C’est la nouvelle ! La coalition rebelle AFC/M23 annonce qu’elle ne participera plus aux négociations directes avec la République démocratique du Congo (RDC), prévues le mardi 18 mars 2025 à Luanda, capitale de l’Angola.
Dans un communiqué officiel publié le lundi 17 mars, dont une copie a été exploitée par le média en ligne non-aligné, le groupe rebelle de Corneille Nangaa invoque plusieurs raisons pour ce refus de dernière minute.
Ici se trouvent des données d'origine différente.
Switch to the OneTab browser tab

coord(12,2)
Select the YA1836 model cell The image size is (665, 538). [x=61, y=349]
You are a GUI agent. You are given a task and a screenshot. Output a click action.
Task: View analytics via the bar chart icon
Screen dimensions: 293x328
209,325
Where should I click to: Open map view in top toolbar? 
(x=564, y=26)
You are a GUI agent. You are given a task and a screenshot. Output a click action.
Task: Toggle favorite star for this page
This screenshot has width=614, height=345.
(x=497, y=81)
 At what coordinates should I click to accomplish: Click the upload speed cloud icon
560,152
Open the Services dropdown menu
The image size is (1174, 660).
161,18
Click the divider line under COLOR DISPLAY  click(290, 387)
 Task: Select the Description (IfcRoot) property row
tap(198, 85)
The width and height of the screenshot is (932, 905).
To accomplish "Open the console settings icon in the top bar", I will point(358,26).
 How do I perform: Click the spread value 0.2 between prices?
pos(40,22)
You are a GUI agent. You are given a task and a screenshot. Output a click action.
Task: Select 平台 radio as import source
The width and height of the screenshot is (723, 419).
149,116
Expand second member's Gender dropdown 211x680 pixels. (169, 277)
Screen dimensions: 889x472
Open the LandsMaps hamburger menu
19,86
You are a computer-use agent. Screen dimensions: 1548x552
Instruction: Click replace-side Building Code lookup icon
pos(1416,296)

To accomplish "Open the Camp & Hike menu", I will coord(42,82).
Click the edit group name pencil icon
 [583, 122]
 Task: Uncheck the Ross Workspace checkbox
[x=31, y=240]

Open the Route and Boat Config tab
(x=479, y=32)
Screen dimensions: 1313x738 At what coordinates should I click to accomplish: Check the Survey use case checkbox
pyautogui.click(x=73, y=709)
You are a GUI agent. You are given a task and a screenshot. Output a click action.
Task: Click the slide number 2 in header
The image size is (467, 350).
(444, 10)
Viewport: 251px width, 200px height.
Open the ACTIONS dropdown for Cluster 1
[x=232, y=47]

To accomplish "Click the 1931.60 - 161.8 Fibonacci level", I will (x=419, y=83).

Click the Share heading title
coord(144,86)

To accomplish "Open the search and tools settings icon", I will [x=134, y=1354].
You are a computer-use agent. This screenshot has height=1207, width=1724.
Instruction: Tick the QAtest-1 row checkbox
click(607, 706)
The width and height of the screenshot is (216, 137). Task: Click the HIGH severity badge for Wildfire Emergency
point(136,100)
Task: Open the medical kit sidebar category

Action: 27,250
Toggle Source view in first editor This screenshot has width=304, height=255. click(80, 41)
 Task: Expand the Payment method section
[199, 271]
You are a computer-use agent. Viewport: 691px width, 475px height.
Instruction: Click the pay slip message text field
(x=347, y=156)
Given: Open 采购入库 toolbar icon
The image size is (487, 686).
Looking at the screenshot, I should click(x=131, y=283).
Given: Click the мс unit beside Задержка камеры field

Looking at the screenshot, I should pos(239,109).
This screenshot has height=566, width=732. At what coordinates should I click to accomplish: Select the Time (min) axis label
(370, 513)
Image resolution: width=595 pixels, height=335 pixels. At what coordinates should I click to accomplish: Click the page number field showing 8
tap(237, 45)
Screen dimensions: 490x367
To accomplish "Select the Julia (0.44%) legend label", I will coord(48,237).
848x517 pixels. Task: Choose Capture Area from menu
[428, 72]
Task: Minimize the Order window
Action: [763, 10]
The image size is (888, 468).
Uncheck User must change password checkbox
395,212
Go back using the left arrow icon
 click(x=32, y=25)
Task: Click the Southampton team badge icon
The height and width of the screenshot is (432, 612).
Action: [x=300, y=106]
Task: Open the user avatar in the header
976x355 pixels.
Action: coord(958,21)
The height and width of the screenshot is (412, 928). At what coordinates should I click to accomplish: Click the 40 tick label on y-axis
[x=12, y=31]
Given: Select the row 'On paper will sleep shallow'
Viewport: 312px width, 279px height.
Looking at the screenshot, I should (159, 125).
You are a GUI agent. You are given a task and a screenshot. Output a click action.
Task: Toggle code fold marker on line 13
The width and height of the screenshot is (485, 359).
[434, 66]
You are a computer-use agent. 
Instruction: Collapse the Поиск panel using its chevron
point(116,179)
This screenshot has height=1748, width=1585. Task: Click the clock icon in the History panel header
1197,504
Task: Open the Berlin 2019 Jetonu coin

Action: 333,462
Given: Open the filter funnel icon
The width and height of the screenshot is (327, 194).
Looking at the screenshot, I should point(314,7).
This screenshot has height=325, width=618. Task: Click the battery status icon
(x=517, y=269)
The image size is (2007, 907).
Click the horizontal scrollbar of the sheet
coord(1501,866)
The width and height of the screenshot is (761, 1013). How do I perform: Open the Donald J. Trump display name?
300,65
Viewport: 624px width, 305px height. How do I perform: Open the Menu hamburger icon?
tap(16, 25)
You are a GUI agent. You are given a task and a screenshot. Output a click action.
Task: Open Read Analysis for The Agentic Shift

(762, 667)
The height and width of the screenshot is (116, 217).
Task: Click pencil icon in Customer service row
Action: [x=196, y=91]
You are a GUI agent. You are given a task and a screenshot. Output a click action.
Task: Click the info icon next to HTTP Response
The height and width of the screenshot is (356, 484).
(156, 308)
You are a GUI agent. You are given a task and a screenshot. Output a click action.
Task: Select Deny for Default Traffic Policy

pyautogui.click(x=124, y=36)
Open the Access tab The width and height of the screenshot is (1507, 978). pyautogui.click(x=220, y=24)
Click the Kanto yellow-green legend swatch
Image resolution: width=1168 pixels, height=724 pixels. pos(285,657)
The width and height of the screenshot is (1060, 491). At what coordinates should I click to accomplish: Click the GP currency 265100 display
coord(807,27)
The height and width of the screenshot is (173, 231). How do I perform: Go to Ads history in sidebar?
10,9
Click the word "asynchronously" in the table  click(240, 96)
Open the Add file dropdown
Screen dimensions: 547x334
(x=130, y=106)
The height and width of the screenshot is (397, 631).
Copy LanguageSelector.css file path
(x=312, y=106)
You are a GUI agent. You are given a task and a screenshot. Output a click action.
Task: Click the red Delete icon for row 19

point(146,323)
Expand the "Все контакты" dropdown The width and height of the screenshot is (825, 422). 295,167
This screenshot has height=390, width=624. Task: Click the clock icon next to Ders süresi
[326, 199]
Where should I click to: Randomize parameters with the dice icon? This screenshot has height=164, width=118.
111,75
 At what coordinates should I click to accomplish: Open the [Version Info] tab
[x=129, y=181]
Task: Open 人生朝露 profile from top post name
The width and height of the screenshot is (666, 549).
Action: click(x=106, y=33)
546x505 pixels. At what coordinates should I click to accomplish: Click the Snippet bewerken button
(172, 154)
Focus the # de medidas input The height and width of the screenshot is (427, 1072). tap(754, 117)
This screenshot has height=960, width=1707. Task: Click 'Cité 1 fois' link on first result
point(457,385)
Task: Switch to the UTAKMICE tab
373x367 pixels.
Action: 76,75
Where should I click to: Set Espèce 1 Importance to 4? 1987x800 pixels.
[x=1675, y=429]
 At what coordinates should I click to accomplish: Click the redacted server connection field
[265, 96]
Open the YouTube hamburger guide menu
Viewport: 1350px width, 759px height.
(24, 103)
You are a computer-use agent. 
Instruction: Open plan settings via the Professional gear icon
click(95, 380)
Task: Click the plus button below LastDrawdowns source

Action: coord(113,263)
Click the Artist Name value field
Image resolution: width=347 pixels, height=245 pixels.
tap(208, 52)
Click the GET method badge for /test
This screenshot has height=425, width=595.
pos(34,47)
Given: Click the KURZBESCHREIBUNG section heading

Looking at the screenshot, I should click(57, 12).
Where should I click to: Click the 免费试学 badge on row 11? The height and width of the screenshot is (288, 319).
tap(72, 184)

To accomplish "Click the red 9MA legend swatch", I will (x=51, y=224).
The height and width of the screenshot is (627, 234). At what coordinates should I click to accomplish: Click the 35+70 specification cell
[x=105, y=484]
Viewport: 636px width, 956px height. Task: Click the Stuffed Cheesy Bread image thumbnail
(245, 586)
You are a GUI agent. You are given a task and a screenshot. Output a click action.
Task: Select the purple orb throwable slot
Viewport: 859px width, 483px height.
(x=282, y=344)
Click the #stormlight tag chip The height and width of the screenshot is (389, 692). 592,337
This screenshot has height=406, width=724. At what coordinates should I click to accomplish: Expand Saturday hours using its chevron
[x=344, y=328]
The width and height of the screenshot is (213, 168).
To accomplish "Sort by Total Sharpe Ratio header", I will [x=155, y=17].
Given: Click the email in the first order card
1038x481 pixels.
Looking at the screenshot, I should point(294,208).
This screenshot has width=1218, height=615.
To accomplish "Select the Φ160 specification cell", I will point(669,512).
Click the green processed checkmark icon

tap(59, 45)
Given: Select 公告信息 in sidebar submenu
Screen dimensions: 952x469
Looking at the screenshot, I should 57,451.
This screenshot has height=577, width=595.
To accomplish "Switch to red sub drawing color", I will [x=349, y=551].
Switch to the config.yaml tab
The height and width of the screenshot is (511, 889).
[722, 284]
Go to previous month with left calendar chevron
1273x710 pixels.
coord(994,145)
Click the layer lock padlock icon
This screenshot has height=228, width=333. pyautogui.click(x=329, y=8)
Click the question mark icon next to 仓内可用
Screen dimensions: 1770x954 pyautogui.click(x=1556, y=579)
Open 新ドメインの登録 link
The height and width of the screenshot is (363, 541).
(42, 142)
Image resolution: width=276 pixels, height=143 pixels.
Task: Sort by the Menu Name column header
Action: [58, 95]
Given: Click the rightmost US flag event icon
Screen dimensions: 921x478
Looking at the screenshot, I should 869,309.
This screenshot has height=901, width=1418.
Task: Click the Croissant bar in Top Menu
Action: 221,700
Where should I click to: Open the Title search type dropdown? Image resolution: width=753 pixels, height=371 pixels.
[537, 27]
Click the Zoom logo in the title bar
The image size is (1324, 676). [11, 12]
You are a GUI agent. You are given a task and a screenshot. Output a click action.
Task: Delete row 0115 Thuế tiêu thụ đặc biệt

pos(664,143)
Parmi elles, les sanctions successives imposées à ses membres, notamment celles adoptées à la veille des pourparlers de Luanda, qui, selon l’esprit du document, compromettent « le dialogue direct et empêchent toute avancée ».
L’AFC/M23 a également indiqué que « les forces de la coalition du régime de Kinshasa poursuivent leur campagne belliciste par de multiples attaques terrestres et des bombardements aveugles sur des zones densément peuplées et ses positions, au moyen d’avions de chasse et de drones de combat CH-4 ».
Face à cette situation, et surtout aux sanctions imposées par certaines institutions internationales sabotant, selon l’AFC-M23, délibérément les efforts de paix en République démocratique du Congo, ce mouvement politico-militaire a jugé opportun de se retirer de toute initiative de négociations directes avec Kinshasa.
Cette décision suscite des inquiétudes quant à l’avenir de la situation sécuritaire dans l’est de la RDC , où cette rébellion occupe certaines zones stratégiques depuis plusieurs semaines.